Closed seanlaw closed 1 month ago
@seanlaw hey Sean - hope you had a wonderful weekend!
Scouting for my next contribution and this one looks interesting! What would next steps look like?
@joehiggi1758 This one is less about code contribution and more about "what are the concrete steps for getting access to a GPU so that we can execute our GPU unit tests?"
If you'd like to help us answer this question and come up with a plan then that would be super helpful. Frankly, it's not entirely clear what is being offered above and whether or not it is even useful for what we need. It could very well be a "nope, it's not quite what we need" and we move on. So this is a fact finding mission.
@seanlaw ahh okay got it - so more of an open ended task at this point, to formalize a plan!
I'm happy to help here and will get us a plan/framework put together!
Awesome! Thank you for your willingness to take on this ill-formed/ambiguous task
@seanlaw hope you're having a wonderful evening! Here's a high level plan/write up on the above! Please let me know if this is not the direction you hoped for and I'm happy to pivot!
High-Level Overview: Quansight and MetroStar's "Open GPU Server" is an initiative designed to provide GPU resources for continuous integration purposes, particularly for the conda-forge community.

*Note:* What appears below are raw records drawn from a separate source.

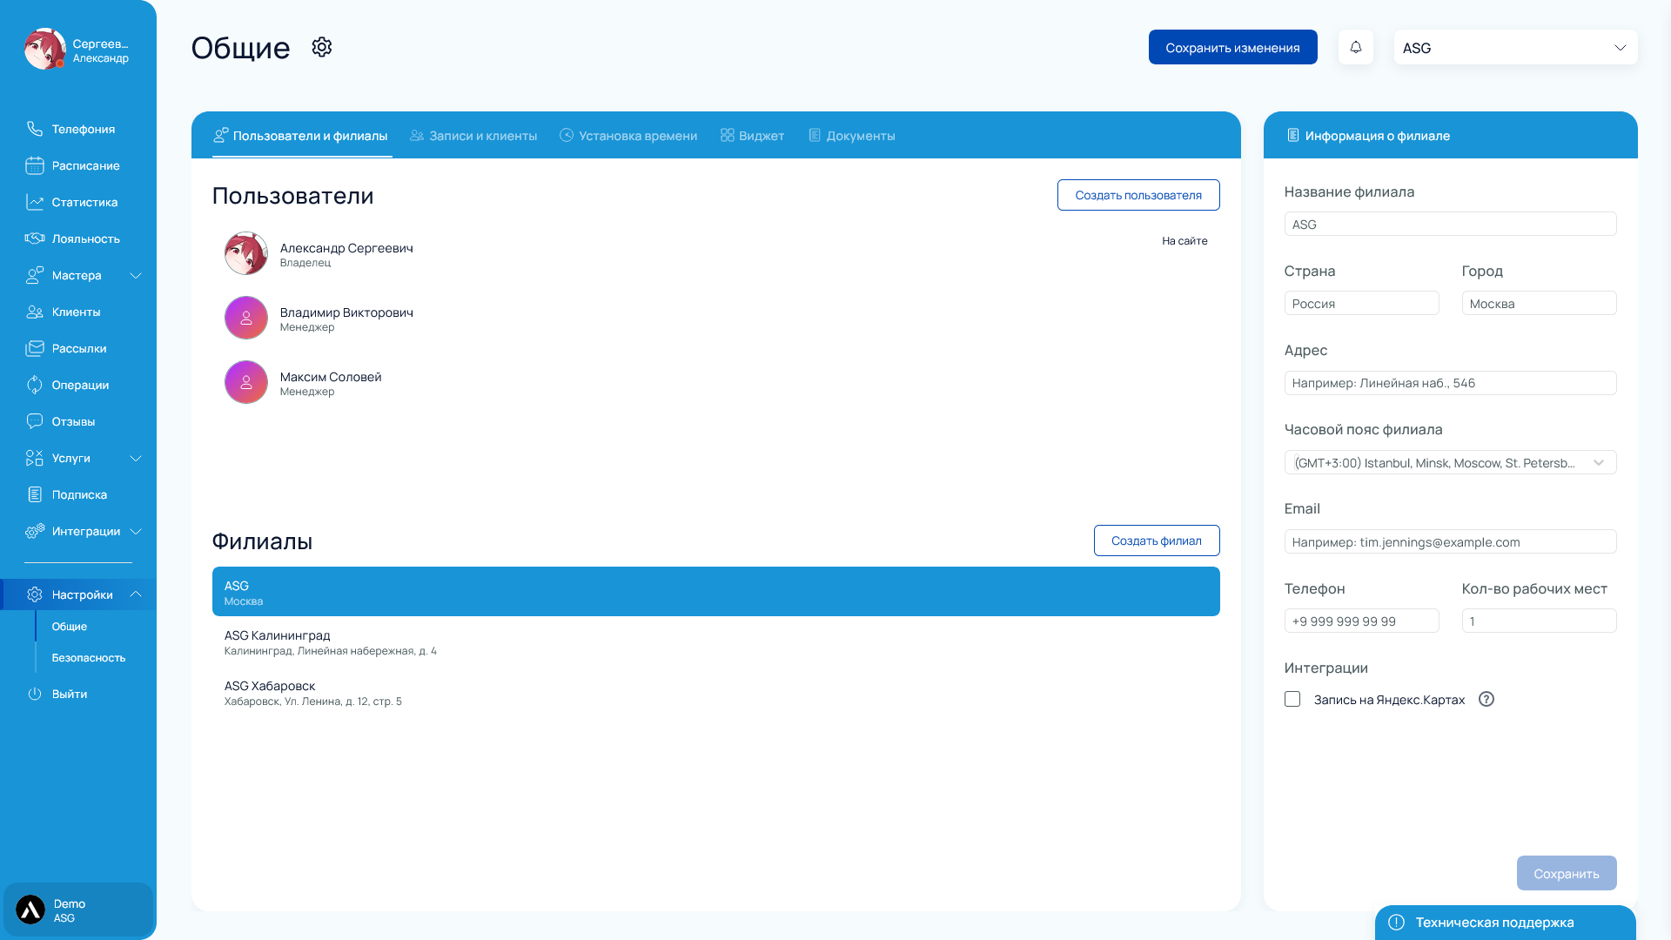Click the gear icon beside Общие title

pos(322,47)
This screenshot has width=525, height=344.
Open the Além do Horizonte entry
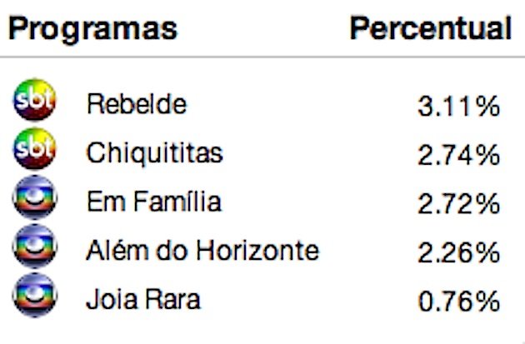point(203,251)

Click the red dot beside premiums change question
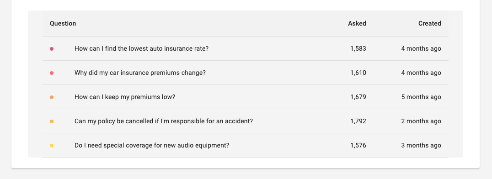[x=52, y=73]
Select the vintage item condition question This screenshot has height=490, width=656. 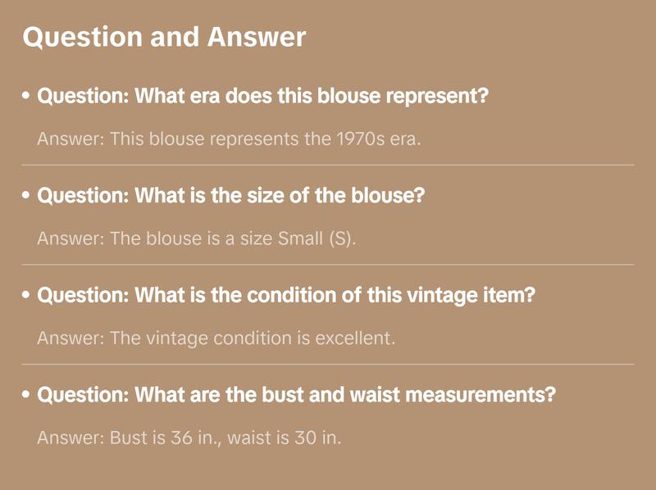pos(286,295)
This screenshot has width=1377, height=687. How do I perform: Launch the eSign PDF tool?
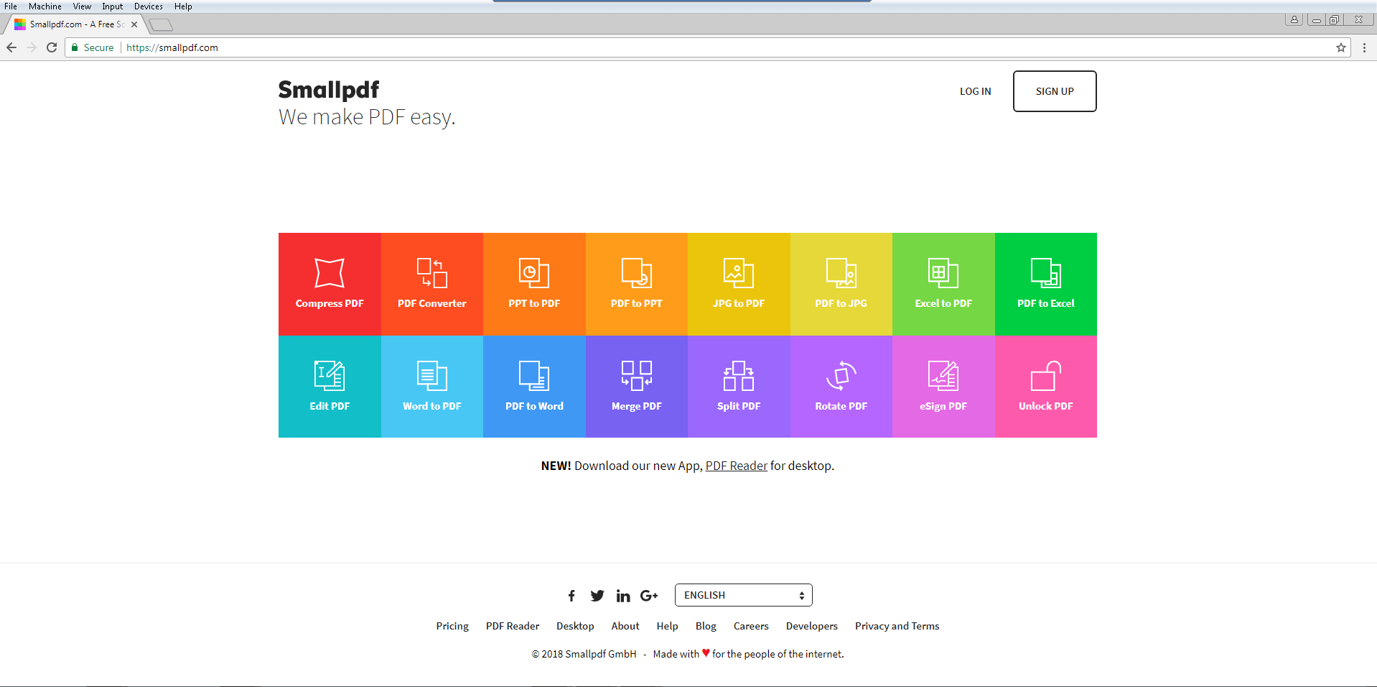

Regarding hardware available...
open-gpu-server/TOS.md
open-gpu-server/access/conda-forge-users.json
name: CI with GPU
on: [push, pull_request]
jobs: build: runs-on: gpu_large # Specification of GPU runner ...
5. Open a STUMPY pull request
6. Merge GitHub Actions workflow to main
Thanks @joehiggi1758 Did anything in the TOS catch your eye and that might be problematic?
From a hardware standpoint, I think gpu_tiny
or, at most, gpu_medium
should be sufficient for our needs. We're primarily interested in testing the GPU code. I'm thinking that we add a .github/workflows/gpu.yml
workflow that performs the GPU unit tests only (via ./test.sh gpu
)
@seanlaw of course - happy to help!
The two sections that caught my eye were...
The first statement reads to me, "we can capture some data about your use of our GPUs and store it, and we will anonymize it" and the second reads to me as, "we reserve the right to work with third party vendors - which you agree to their terms/risks by using our GPUs".
I believe both of these statements to be fine, and relatively standard for our purposes, but I'm not sure if you play by different rules about exposing data or agreeing to terms relating to external entities, given that you're under the TDAmeritrade/Scwhab umbrella.
Also - that makes sense on the hardware front, should we open an issue to write that '.yml'?
@joehiggi1758 I agree. Aside from Github (password) secrets, everything else is open information since we are fully open source. I think we are okay to move forward.
As you wrote above, I think the first step is to "agree" and add STUMPY to `open-gpu-server/TOS.md
. Would you mind doing this first (feel free to tag me in that PR/issue) and, after we get the green light, we then come back to the Github workflow. How does that sound?
@seanlaw of course - I'm on it!
@seanlaw we've been merged into main for access to Quansight's GPU's!
Want me to open an issue for a GPU workflow?
Want me to open an issue for a GPU workflow?
Open an issue or a PR? Are there examples where others have done this successfully? Is there an intermediate step that might allow us to test things out (i.e., test out our access)?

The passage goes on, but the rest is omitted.